The FCC last revised its spectrum auction rules eight years ago, and the agency’s goal is to have amended rules in place for the start of next year’s incentive auction of 600 MHz broadcast television spectrum that will be sold to the wireless industry. Confirming that the FCC’s commissioners have begun to review the draft NPRM, which will be voted on at a later date, FCC Wireless Telecommunications Bureau Chief Roger Sherman noted that current auction rules are grounded in policy first established in the 1990s when FCC officials “believed that bidding credits . . . should be used only to acquire licenses by companies that would engage exclusively in building their own networks to provide retail or wholesale services—often referred to as ‘facilities-based’ service.” Asserting that the FCC’s policy “made sense when the wireless industry was in its infancy,” Sherman said the goal of the draft NPRM is to offer “a better on-ramp into the wireless business” for small, woman or minority- owned enterprises that “may want to leverage business partnerships with larger companies through more flexible leasing arrangements to gain access to capital and cash flow, not to mention operational experience.” Sherman further observed that the NPRM “recognizes the challenge of entering a marketplace in which more than 95% of existing customers are served by the top four providers.”
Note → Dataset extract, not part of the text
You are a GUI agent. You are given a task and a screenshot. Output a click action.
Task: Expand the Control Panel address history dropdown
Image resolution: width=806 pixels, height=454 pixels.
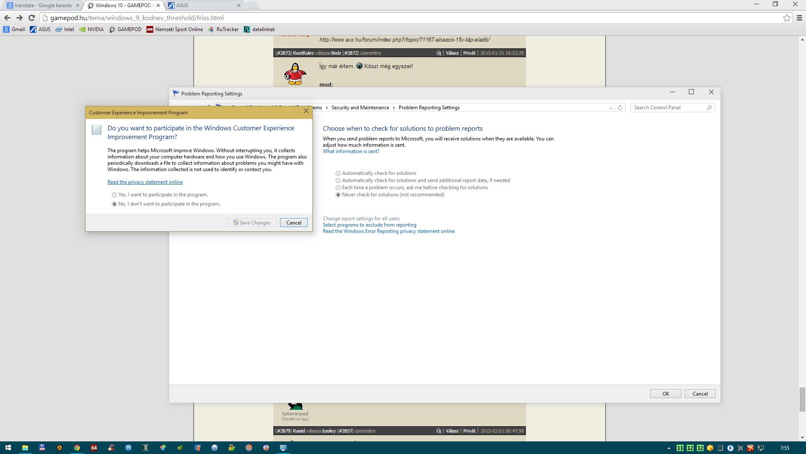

Specifically, the draft document proposes to (1) eliminate rules that require small businesses to offer facilities-based service, (2) increase gross revenue thresholds for DE bidding credits, and (3) relax the “former defaulter” rule which requires applicants that have defaulted previously on FCC license payments or on non-tax federal debt to submit 150% of the required upfront payment to participate in the auction. While the draft NPRM concludes tentatively  that  joint  bids  among  the  top  four  wireless  carriers  should  be prohibited, the FCC plans to seek comment on whether rules governing joint bids between smaller carriers or between small carriers and the top four carriers should also be revised.